▶ Task objective
For this exercise, restate every line below word for word and drop the images.

________________________

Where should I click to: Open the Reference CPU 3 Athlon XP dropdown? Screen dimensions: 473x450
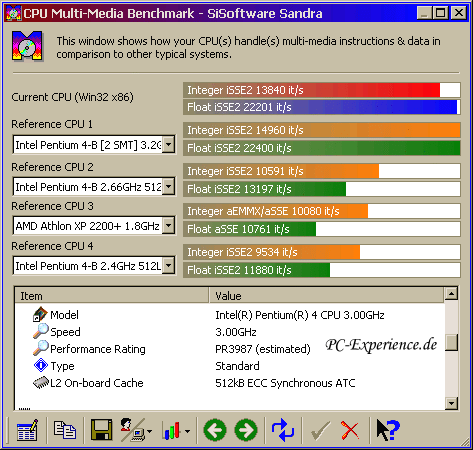click(x=169, y=226)
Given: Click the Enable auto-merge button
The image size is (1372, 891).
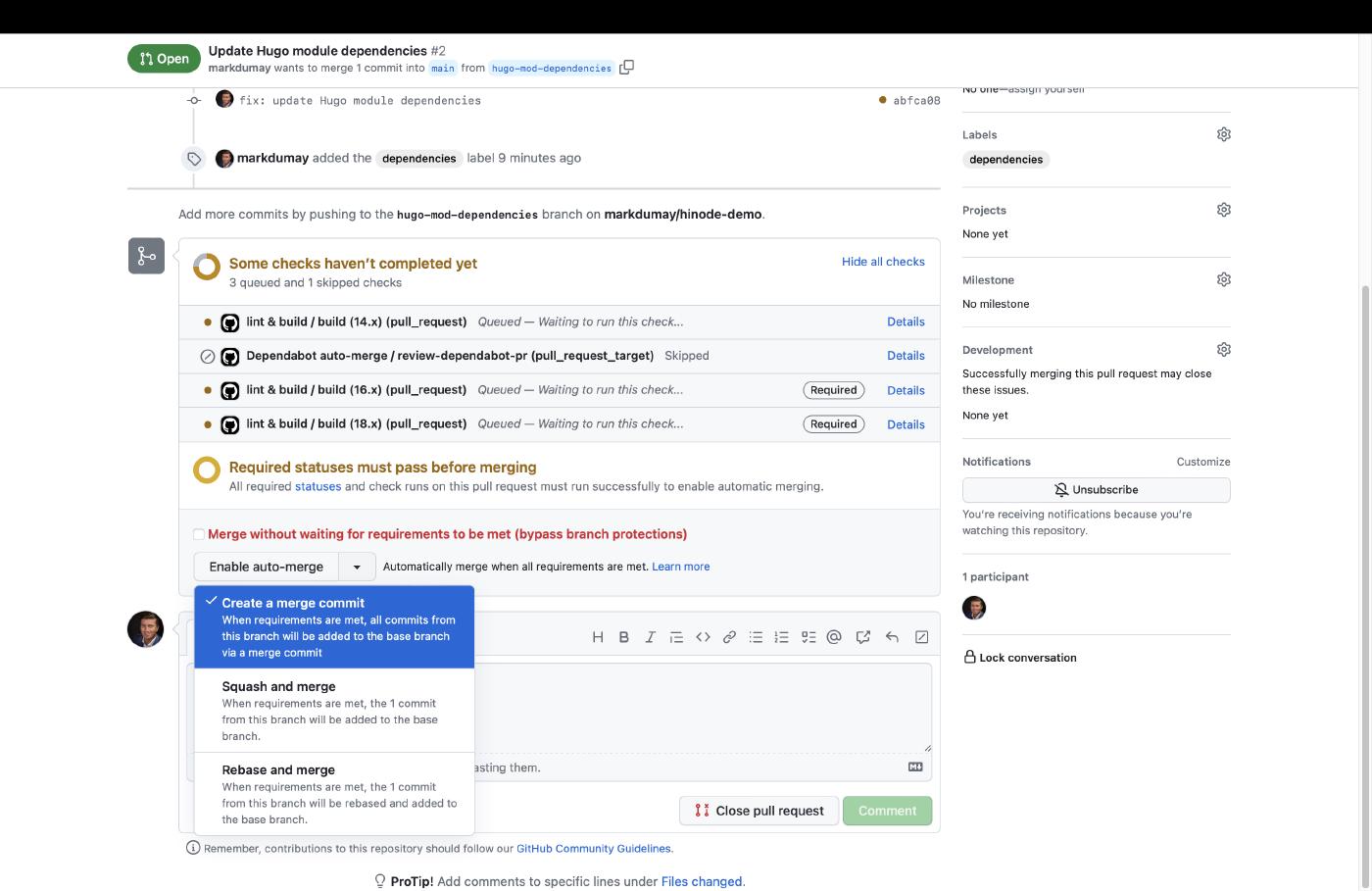Looking at the screenshot, I should (x=266, y=567).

________________________

▶ Problem solution
Where should I click to: Open the Reference CPU 3 Athlon XP dropdown? Screen dimensions: 473x450
click(x=169, y=226)
Given: Click the Enable auto-merge button
The image size is (1372, 891).
Looking at the screenshot, I should (x=266, y=567).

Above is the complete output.